General Motors

She never had dinner. Through the wide open windows looking out on the lake the other guests of the Dino Hotel, dining on the first floor, saw her sitting at the pool. She was reading, she always kept on reading. She didn’t even pay attention when a lady in the dining room, Esmeralda, deliberately dropped a spoon, through the window, onto the tiled floor skirting the lawns. It made a clattering noise. Esmeralda laughed, shrill as the light of the failing day, her voice reedy. Then, noticing the woman at the pool didn’t budge, she dropped a knife too. It fell on the grass, without any sound at all. She threw both hands in the air, crying; her husband, Edward, put his fingers on her arm. The windows were being shut. In the distance thunder rolled.

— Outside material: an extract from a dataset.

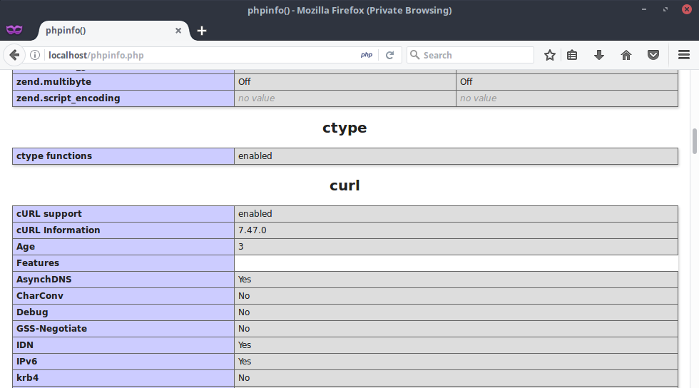Focus the Search input field

coord(474,55)
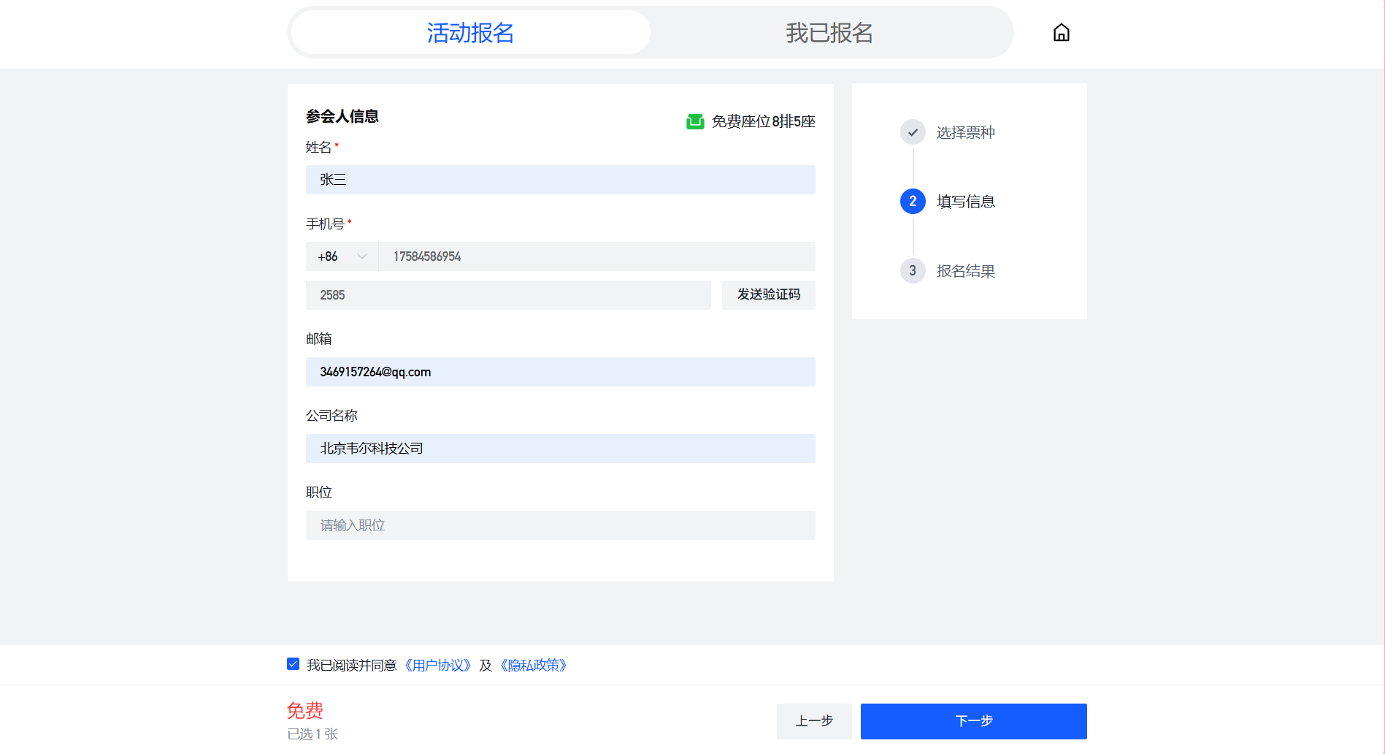Click the checkmark step circle for 选择票种
Screen dimensions: 1385x754
pyautogui.click(x=913, y=132)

It started raining. Still the woman at the pool kept on reading. The rain wetted the black leather suit she was wearing; now women in cocktail dresses showed up at the dining room’s windows, and men in tuxedo, pointing at her. Edward, wearing a double breasted suit, said it was War and Peace by Tolstoy she was reading; in the afternoon he had silently crawled over the lawns till he was behind her, he had peeked under her arm, seen the cover. “Splendid. Now we all know what she’s reading,” his wife said. She put her nose against the window glass. Everybody did. Fine little streams, rainwater, ran from the woman’s shoulders between her breasts down to her navel and then almost horizontally filling up the creases in the leather suit, finally dripping onto the grass. “She’s too stout for a suit like that,” Esmeralda said.

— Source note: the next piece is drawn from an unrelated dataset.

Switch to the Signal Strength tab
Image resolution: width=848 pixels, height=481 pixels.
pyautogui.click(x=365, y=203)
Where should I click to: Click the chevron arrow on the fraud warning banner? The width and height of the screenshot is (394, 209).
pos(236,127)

At night the raining stopped. “She’s still reading,” Esmeralda, standing on the balcony, said to her husband, who was lying on top of the sheets. The night was hot and damp. “Come over here,” Edward answered, “it’s three o’clock.” “Doesn’t she ever sleep?” the wife answered. “It’s been four days now. It’s annoying.” “When the book is finished she’ll leave,” he said. “She’s such a slow reader,” his wife, putting away the telescope, answered.

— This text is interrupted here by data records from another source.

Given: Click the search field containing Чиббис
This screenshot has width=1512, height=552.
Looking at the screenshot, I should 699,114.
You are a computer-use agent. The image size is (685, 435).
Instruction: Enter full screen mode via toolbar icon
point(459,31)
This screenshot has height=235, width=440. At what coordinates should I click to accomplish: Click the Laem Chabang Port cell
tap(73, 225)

The fifth day they were all sunbathing around the pool. The leather suit was steaming hot, it seemed like it was melting. The lady’s head was red all over. “She’s sweating like a cow,” Esmeralda said, her voice loud enough for the lady to hear. “The fifth day it is, and we still don’t even know her name, do you think that’s normal?” Edward put his hand on her underarm. “Wait until she’s finished the book, darling,” he said. Suddenly a man stepped out of the pool; nobody had ever seen him before. He put his goggles upon his head, and stepped towards the lady in the black suit. He gently took away her book and put his hand on her forehead. “You’re hot,” he said. The lady smiled, gratefully. “Yes,” she said, “I am.” She pointed at the suit. “I understand,” he said. “I work for General Motors.”

It happened to be the tyre division. 
     “I’ve noticed your perfume the first time I passed by,” he said, his heart sinking. “Five days ago.”
     “Oh…,” she whispered, then tapping his nose with her index. “Smell.”
     “The new Continental XR-48,” he said, “with anti-slip protection. Best tyre in the world.” She saw his Adam’s apple move.
     “You’re my hero,” she answered, gleaming, snapping the book shut.
     They stood up, walked towards the pool, took a run and disappeared into the closing water, not to emerge ever again.